La fioritura dei narcisi: da Casa del Romano al Pian della Cavalla

Un'escursione facile nel Parco Naturale dell'Antola alla scoperta dei narcisi tra le distese fiorite del Pian della Cavalla.

Pian della Cavalla

Siamo nel Parco Naturale dell’Antola alla scoperta delle straordinarie fioriture primaverili che interessano ogni anno questa zona. Il Pian della Cavalla è una delle località più note di questo territorio quando le sue enormi distese verdi si contrappongono al manto bianco dei narcisi fioriti.
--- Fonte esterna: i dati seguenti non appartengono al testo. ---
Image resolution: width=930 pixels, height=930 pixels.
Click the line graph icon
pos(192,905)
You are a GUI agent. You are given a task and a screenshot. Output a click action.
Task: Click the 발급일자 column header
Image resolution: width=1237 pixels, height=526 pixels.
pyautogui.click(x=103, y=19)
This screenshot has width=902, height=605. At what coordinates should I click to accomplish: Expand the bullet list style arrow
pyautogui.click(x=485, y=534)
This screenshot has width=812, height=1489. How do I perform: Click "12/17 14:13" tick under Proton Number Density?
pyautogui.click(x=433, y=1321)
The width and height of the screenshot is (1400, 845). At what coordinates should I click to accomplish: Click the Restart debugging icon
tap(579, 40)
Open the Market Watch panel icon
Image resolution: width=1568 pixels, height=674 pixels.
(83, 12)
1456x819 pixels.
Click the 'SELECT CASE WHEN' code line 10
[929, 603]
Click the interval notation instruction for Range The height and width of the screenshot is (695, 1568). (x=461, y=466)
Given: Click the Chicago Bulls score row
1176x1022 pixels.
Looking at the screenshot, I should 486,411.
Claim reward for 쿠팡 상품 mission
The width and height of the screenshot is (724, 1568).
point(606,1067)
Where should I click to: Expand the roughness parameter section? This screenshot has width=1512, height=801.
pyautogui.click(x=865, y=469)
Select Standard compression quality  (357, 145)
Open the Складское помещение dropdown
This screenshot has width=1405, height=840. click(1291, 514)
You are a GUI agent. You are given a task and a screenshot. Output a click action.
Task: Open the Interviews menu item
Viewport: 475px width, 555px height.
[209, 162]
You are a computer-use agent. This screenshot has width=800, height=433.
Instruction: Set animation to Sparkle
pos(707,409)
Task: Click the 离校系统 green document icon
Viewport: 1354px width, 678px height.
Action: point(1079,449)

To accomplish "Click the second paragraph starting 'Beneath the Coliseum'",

Arriviamo in tarda mattinata nel paese di Fascia e prima di affrontare l’escursione decidiamo di assaggiare il piatto forte della zona. Il borgo secondo alcuni è la patria dei ravioli, quindi ci fermiamo all’osteria “Dei Lilli” nota per gli ottimi sapori antichi che sa offrire. Fino al 1923 questa località faceva parte della provincia di Pavia, poi divenne luogo chiave per la lotta alla liberazione e durante la seconda guerra mondiale ospitò strutture logistiche e di comando. Il monumento dedicato ad Aldo Gastaldi “Bisagno” ne conserva la memoria.

Pian della Cavalla

IL TREKKING

Proseguiamo in auto e dopo appena 10 minuti arriviamo a Casa del Romano dove inizia la nostra passeggiata. Il percorso è facile, di tipo Turistico, con un tempo di percorrenza di circa un’ora e mezza (solo andata). Si scende tra i prati verso sud-est passando accanto ad una costruzione in legno. Il segnavia riporta un tratto giallo e conduce all’interno di un bosco, si incrocia la strada per Varni sullo spartiacque fra Cassingheno e Terenzone. Attraversata la strada si scende dritti lungo una vecchia mulattiera raggiungendo un tabellone del parco posto su di un tornante della carozzabile.

Per chi volesse accorciare i tempi di percorrenza, è possibile lasciare l’auto lungo la strada tra Fascia e Casa del Romano nei pressi del tabellone. Si prosegue così su una carrareccia sulla panoramica Costa del Fresco, a destra si scorge l’abitato di Fascia dall’alto, a sinistra i villaggi di Varni e Alpe sovrastati dal monte Carmo e Alfèo. Il percorso sale ripido, scavalca una cima erbosa e prosegue con saliscendi poco faticosi sulla dorsale. Dopo un tratto immersi nella faggeta si arriva su un dosso che all’improvviso sovrasta il bellissimo Pian della Cavalla che si estende di fronte a noi.

Si scende sul pianoro erboso e si passa accanto ad un conca carsica che ospita un laghetto semipermanente, quindi voltiamo nuovamente a destra per raggiungere lo spartiacque. Seguendo il crinale verso sud-est superiamo una vecchia teleferica e da qui si sale tra gruppetti di faggi fino alla sommità del Monte della Cavalla che raggiunge i 1328 metri di altezza.

Pian della Cavalla

I NARCISI

È piuttosto difficile individuare il momento esatto durante il quale si può assistere alla fioritura dei narcisi nel suo massimo splendore. Di solito il periodo va dalle ultime due settimane di maggio ai primi giorni di giugno. Molto dipende dal clima e dal passaggio di forti precipitazioni che possono rovinare i fiori delicati.

Si tratta di una specie protetta ed è assolutamente vietato raccoglierli. La loro diffusione in Liguria è stata drasticamente ridotta per effetto delle smodate raccolte. In una sorta di competizione perversa comitive numerose gareggiavano a chi faceva il mazzo più grosso nel minor tempo. E dire che il narciso, provvisto di un bulbo profondo e di buone capacità competitive, tenderebbe ad espandersi diventando quasi infestante. Tuttavia il Pian della Cavalla è uno dei pochi luoghi rimasti della zona dove si può ammirare una espansione così estesa di questa specie.